Using a carpenter's level and pencil, draw a line down the center of each stud, from the marks you've made at the top to the marks you've made at the bottom. Then draw horizontal lines across top and bottom.

Nail 1x3 cleats directly beneath the bottom line. Don't drive the nails all the way in, so that you can easily move the boards.

Beginning in a corner, have your partner help you lift the corner cabinet into place and rest it on the cleat. Check to see if the cabinet is level and plumb (exactly vertical, level from front to back). If not, have your helper hold the cabinet and watch the level while you tap one shim at a time between the cabinet and the wall, wherever needed. If the cabinets will be isolated on one wall (none in a corner), begin at the left-most edge.

Reach inside the cabinet and drill four countersunk holes at the studs: top and bottom of support rails, near left and right sides of cabinet. Drill through the layers (cabinet, shims, wall) into the stud. Drive a screw into each hole.

Lift the second cabinet onto the cleat, making sure it is snug against the first. Level, plumb, drill and fasten to the wall as you did with the first cabinet.

Attach the cabinets to each other with lever-action clamps, using wood scraps to protect surfaces. Clamp it so that the fronts are flush and gaps are closed. Drill two pilot holes with the countersink bit, near the top and bottom of the stile of the second cabinet, into the stile of the first. Drive a screw into each. Continue mounting and attaching cabinets until you're finished.

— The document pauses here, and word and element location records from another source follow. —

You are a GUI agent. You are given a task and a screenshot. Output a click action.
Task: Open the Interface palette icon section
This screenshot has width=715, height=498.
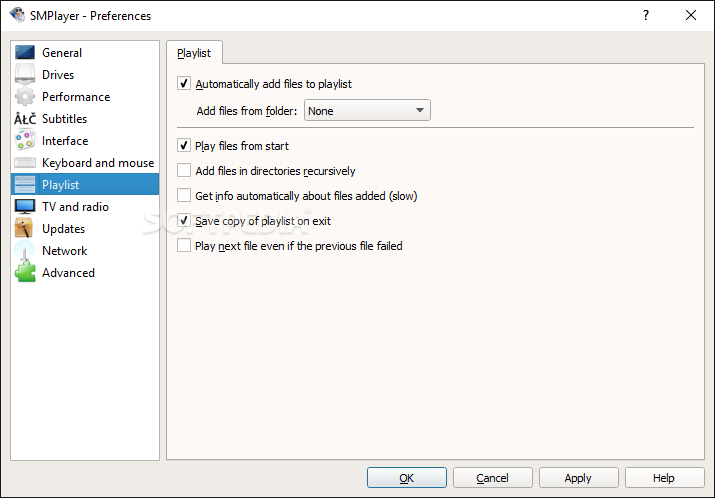(25, 141)
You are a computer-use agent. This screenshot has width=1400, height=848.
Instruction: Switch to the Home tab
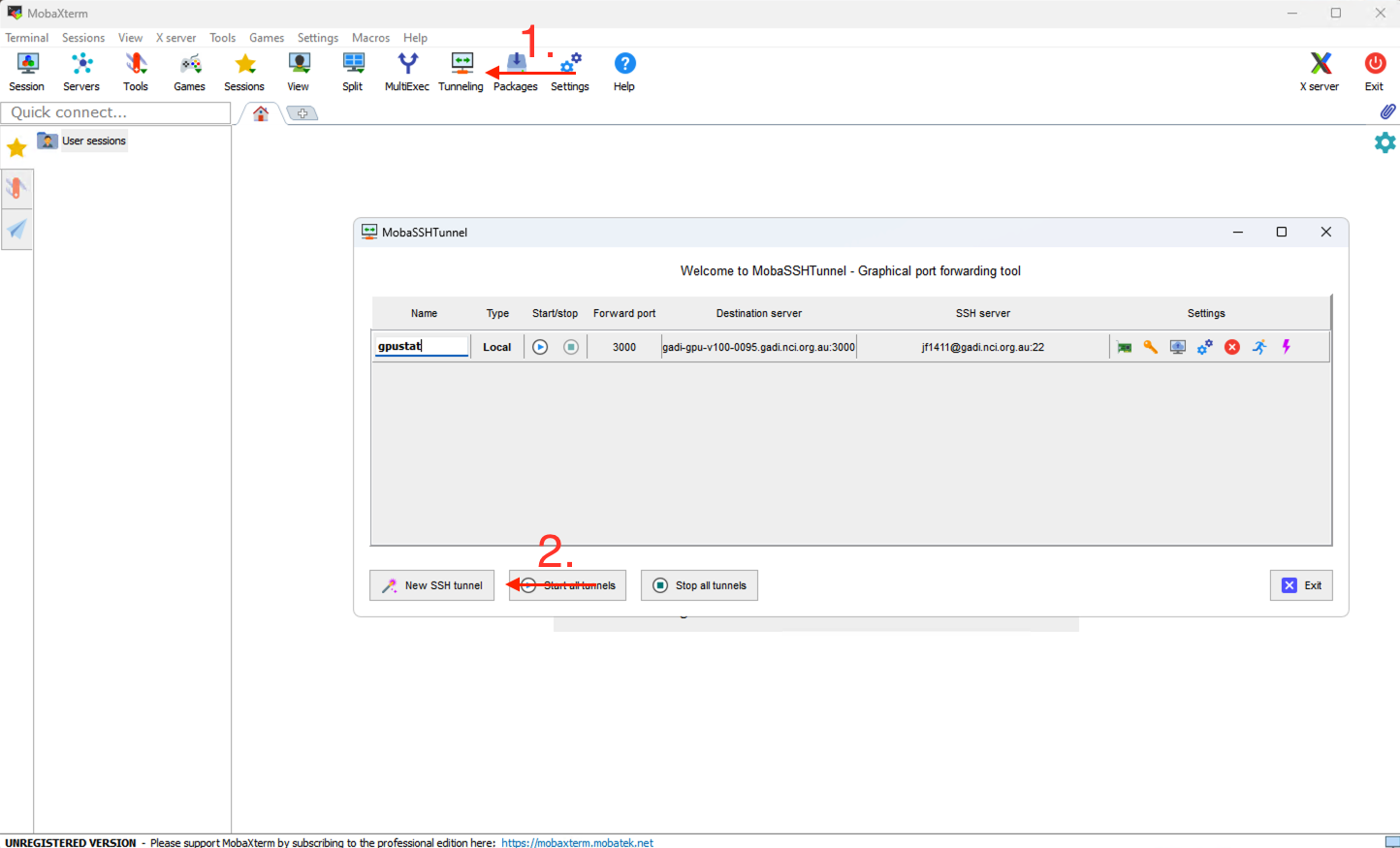coord(261,113)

Hold the backsaw at a 45-degree angle and carefully saw off the parts of the shims that are protruding from the tops and bottoms of the cabinets. Get as close as possible without marring the cabinets. Using a miter saw, cut lengths of quarter-round molding to fit and nail it into place to conceal the shims.

Reattach the cabinet doors with a manual screwdriver, clean up the area and wipe down the cabinets.